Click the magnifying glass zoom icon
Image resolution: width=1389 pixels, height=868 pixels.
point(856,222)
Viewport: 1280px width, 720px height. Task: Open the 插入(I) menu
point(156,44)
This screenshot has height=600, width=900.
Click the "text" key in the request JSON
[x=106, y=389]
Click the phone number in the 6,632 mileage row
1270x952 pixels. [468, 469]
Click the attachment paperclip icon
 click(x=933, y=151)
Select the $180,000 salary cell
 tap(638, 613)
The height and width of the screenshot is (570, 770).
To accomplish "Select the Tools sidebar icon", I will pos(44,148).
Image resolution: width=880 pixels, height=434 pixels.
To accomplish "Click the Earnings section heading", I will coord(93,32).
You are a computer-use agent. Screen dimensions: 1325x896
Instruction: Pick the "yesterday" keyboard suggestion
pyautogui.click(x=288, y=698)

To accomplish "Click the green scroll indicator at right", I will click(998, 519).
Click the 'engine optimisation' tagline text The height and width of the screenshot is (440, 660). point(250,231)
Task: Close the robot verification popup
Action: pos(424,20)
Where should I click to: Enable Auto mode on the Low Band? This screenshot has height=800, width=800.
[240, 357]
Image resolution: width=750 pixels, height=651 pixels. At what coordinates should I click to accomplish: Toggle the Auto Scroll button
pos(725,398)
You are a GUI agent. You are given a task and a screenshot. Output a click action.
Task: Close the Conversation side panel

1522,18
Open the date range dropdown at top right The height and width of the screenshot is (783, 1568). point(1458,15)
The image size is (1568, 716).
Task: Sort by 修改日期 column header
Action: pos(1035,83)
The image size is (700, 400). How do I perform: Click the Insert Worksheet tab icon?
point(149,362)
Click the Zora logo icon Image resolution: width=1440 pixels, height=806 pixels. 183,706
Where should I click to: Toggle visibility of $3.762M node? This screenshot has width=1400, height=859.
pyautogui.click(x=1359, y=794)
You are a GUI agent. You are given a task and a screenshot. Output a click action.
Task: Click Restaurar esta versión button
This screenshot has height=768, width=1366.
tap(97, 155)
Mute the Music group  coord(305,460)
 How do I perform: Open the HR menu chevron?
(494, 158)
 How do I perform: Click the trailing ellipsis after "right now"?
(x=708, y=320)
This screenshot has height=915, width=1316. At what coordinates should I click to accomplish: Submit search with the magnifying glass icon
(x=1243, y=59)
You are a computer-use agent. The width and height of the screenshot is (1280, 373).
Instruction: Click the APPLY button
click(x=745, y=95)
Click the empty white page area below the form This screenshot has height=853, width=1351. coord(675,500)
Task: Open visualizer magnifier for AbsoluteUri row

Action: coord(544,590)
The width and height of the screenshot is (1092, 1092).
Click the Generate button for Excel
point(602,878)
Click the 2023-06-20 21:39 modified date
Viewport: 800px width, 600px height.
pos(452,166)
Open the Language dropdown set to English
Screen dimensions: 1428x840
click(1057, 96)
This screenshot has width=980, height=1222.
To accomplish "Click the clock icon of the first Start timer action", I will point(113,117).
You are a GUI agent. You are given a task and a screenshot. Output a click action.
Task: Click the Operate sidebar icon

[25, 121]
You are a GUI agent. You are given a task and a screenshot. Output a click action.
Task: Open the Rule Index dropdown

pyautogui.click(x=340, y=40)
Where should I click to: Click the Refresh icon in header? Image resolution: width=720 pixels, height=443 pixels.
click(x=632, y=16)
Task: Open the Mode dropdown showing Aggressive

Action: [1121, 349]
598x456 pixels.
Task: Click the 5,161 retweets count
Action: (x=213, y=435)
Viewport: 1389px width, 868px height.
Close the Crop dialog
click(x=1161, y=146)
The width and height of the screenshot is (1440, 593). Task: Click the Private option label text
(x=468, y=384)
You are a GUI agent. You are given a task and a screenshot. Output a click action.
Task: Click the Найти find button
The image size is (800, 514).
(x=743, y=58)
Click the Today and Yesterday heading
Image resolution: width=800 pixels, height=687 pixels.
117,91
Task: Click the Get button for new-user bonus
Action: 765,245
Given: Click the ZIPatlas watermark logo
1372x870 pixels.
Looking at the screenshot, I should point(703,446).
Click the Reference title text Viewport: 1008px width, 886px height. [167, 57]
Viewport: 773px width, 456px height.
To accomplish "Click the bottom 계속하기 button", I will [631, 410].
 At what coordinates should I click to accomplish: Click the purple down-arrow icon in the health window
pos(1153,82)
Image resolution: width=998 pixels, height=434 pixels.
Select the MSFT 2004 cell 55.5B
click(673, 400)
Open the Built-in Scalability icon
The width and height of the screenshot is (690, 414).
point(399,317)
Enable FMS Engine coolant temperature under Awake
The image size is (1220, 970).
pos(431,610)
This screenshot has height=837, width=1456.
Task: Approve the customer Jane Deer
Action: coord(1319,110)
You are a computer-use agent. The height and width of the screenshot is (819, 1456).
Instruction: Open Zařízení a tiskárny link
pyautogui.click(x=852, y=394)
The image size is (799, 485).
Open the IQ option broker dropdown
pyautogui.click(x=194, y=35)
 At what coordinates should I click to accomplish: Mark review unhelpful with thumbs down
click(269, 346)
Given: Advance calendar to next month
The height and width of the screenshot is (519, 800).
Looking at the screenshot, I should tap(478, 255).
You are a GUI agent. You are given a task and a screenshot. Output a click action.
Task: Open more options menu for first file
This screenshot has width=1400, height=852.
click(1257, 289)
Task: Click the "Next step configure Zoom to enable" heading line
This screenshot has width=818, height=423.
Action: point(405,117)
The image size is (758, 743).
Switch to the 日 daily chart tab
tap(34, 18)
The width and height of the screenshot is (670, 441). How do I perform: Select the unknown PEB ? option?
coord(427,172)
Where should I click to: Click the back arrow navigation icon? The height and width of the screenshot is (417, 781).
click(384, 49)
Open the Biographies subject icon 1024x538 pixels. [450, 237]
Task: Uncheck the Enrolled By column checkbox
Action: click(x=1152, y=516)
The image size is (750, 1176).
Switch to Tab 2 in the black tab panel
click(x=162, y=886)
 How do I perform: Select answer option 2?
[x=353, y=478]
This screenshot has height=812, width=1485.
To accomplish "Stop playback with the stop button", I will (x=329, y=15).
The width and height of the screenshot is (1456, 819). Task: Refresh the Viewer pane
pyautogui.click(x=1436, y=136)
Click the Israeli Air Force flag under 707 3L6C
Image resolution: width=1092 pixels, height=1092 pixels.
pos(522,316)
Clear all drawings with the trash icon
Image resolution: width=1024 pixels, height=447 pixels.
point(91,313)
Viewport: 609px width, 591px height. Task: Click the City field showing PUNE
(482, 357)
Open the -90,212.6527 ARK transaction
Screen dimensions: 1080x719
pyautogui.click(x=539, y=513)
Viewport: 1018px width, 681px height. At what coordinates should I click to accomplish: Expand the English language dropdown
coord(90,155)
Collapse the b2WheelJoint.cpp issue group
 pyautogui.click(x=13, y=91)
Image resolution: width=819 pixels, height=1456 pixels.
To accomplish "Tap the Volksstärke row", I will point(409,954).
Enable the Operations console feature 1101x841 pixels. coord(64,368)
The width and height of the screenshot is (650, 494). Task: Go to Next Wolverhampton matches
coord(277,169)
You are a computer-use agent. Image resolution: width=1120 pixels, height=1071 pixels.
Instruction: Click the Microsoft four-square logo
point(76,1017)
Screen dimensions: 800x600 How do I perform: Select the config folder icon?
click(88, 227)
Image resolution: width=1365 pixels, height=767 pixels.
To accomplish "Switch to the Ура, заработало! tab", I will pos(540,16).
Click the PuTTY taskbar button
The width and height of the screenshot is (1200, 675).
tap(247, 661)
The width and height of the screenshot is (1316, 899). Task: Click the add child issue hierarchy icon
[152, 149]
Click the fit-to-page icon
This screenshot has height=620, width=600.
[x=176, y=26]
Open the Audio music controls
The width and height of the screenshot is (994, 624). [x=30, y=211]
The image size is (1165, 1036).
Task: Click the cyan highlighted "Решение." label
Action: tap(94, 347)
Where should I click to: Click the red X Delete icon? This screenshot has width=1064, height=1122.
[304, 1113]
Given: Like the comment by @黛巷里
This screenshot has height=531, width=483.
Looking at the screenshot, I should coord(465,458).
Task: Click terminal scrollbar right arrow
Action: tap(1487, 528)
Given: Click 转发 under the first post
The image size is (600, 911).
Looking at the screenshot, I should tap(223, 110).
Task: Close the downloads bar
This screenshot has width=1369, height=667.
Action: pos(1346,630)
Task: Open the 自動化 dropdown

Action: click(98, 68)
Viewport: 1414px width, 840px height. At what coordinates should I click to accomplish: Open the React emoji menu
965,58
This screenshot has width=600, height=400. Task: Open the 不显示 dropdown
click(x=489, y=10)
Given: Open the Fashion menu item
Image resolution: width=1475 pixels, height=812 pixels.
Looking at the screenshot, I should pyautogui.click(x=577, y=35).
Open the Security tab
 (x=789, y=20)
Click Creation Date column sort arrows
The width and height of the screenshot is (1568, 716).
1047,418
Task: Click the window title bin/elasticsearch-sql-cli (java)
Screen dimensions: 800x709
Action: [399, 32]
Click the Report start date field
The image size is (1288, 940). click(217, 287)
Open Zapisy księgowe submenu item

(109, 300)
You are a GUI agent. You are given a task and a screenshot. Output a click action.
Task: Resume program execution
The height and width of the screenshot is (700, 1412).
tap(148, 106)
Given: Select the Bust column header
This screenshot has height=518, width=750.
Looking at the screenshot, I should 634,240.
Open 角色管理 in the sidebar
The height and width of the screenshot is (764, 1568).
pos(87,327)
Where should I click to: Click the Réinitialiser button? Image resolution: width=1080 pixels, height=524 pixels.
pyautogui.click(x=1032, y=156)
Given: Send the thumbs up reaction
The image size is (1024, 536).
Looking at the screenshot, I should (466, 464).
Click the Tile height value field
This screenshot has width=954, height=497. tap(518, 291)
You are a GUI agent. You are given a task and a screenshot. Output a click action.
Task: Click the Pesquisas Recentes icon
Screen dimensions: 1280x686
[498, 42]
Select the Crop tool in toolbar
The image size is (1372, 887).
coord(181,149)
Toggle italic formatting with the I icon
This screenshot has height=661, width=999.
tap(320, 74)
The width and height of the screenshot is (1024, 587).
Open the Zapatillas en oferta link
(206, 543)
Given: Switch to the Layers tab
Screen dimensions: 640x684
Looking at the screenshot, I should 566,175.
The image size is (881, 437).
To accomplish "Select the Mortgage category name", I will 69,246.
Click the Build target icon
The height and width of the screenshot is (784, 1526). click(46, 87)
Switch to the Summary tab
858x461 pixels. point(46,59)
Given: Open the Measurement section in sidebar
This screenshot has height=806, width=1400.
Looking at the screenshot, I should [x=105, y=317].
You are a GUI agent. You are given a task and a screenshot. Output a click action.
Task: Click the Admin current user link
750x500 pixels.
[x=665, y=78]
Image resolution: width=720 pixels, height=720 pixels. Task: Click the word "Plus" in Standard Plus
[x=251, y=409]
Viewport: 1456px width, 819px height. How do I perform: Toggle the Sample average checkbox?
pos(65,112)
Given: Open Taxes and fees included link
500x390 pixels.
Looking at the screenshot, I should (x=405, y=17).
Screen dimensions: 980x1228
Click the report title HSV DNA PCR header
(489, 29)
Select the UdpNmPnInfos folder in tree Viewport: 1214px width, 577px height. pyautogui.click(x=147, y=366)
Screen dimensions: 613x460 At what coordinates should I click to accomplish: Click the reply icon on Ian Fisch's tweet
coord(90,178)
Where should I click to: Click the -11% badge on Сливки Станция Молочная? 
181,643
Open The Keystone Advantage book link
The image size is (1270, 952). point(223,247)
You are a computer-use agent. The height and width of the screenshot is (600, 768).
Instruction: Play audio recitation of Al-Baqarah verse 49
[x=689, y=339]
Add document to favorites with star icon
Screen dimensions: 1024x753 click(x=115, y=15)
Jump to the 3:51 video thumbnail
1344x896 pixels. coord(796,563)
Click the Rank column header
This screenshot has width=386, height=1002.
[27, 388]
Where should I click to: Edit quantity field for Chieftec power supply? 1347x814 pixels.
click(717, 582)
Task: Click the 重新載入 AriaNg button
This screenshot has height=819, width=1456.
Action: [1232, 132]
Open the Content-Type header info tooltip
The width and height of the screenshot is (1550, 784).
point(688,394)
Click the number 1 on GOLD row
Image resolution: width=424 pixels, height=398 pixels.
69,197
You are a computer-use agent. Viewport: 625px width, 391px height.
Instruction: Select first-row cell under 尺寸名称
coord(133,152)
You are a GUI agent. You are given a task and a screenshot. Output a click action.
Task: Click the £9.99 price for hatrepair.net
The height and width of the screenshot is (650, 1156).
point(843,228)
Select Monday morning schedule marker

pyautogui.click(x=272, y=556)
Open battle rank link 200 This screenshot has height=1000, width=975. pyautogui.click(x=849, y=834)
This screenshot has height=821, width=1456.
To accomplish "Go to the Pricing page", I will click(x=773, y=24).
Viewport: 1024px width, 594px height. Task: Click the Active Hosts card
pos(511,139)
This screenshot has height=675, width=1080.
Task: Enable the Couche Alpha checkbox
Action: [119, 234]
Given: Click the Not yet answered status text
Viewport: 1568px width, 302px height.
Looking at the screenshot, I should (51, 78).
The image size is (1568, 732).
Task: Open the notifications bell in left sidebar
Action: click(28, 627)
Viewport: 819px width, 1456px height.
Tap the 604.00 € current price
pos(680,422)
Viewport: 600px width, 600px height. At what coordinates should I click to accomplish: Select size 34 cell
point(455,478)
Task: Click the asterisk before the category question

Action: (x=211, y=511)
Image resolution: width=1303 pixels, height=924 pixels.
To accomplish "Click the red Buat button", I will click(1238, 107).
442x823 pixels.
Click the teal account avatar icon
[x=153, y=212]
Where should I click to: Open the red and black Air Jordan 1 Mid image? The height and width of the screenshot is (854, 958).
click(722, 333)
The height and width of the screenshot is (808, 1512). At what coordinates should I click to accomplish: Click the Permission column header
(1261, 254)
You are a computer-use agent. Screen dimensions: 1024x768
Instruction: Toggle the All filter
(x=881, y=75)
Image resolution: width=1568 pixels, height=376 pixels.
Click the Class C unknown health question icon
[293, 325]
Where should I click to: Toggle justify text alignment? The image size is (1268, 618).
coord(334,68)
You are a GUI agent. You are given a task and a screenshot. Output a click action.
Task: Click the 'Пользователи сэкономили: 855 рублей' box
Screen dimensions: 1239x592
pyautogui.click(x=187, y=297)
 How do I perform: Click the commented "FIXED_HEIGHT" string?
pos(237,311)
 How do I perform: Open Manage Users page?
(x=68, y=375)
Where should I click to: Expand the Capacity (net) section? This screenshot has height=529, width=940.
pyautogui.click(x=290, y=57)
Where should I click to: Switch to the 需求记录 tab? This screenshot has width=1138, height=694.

□ □ □

* [WORK TO BE COMPLETED]:
Recast the entries as a Markdown table with the columns Row and Content, starting at the line that contains "Open battle rank" and ending at the last line of the entries. Number each row and leave out blank lines.

* [THE RESPONSE]:
| Row | Content |
|---|---|
| 1 | Open battle rank link 200 This screenshot has height=1000, width=975. pyautogui.click(x=849, y=834) |
| 2 | This screenshot has height=821, width=1456. |
| 3 | To accomplish "Go to the Pricing page", I will click(x=773, y=24). |
| 4 | Viewport: 1024px width, 594px height. Task: Click the Active Hosts card |
| 5 | pos(511,139) |
| 6 | This screenshot has height=675, width=1080. |
| 7 | Task: Enable the Couche Alpha checkbox |
| 8 | Action: [119, 234] |
| 9 | Given: Click the Not yet answered status text |
| 10 | Viewport: 1568px width, 302px height. |
| 11 | Looking at the screenshot, I should (51, 78). |
| 12 | The image size is (1568, 732). |
| 13 | Task: Open the notifications bell in left sidebar |
| 14 | Action: click(28, 627) |
| 15 | Viewport: 819px width, 1456px height. |
| 16 | Tap the 604.00 € current price |
| 17 | pos(680,422) |
| 18 | Viewport: 600px width, 600px height. At what coordinates should I click to accomplish: Select size 34 cell |
| 19 | point(455,478) |
| 20 | Task: Click the asterisk before the category question |
| 21 | Action: (x=211, y=511) |
| 22 | Image resolution: width=1303 pixels, height=924 pixels. |
| 23 | To accomplish "Click the red Buat button", I will click(1238, 107). |
| 24 | 442x823 pixels. |
| 25 | Click the teal account avatar icon |
| 26 | [x=153, y=212] |
| 27 | Where should I click to: Open the red and black Air Jordan 1 Mid image? The height and width of the screenshot is (854, 958). |
| 28 | click(722, 333) |
| 29 | The height and width of the screenshot is (808, 1512). At what coordinates should I click to accomplish: Click the Permission column header |
| 30 | (1261, 254) |
| 31 | You are a computer-use agent. Screen dimensions: 1024x768 |
| 32 | Instruction: Toggle the All filter |
| 33 | (x=881, y=75) |
| 34 | Image resolution: width=1568 pixels, height=376 pixels. |
| 35 | Click the Class C unknown health question icon |
| 36 | [293, 325] |
| 37 | Where should I click to: Toggle justify text alignment? The image size is (1268, 618). |
| 38 | coord(334,68) |
| 39 | You are a GUI agent. You are given a task and a screenshot. Output a click action. |
| 40 | Task: Click the 'Пользователи сэкономили: 855 рублей' box |
| 41 | Screen dimensions: 1239x592 |
| 42 | pyautogui.click(x=187, y=297) |
| 43 |  How do I perform: Click the commented "FIXED_HEIGHT" string? |
| 44 | pos(237,311) |
| 45 |  How do I perform: Open Manage Users page? |
| 46 | (x=68, y=375) |
| 47 | Where should I click to: Expand the Capacity (net) section? This screenshot has height=529, width=940. |
| 48 | pyautogui.click(x=290, y=57) |
| 49 | Where should I click to: Switch to the 需求记录 tab? This screenshot has width=1138, height=694. |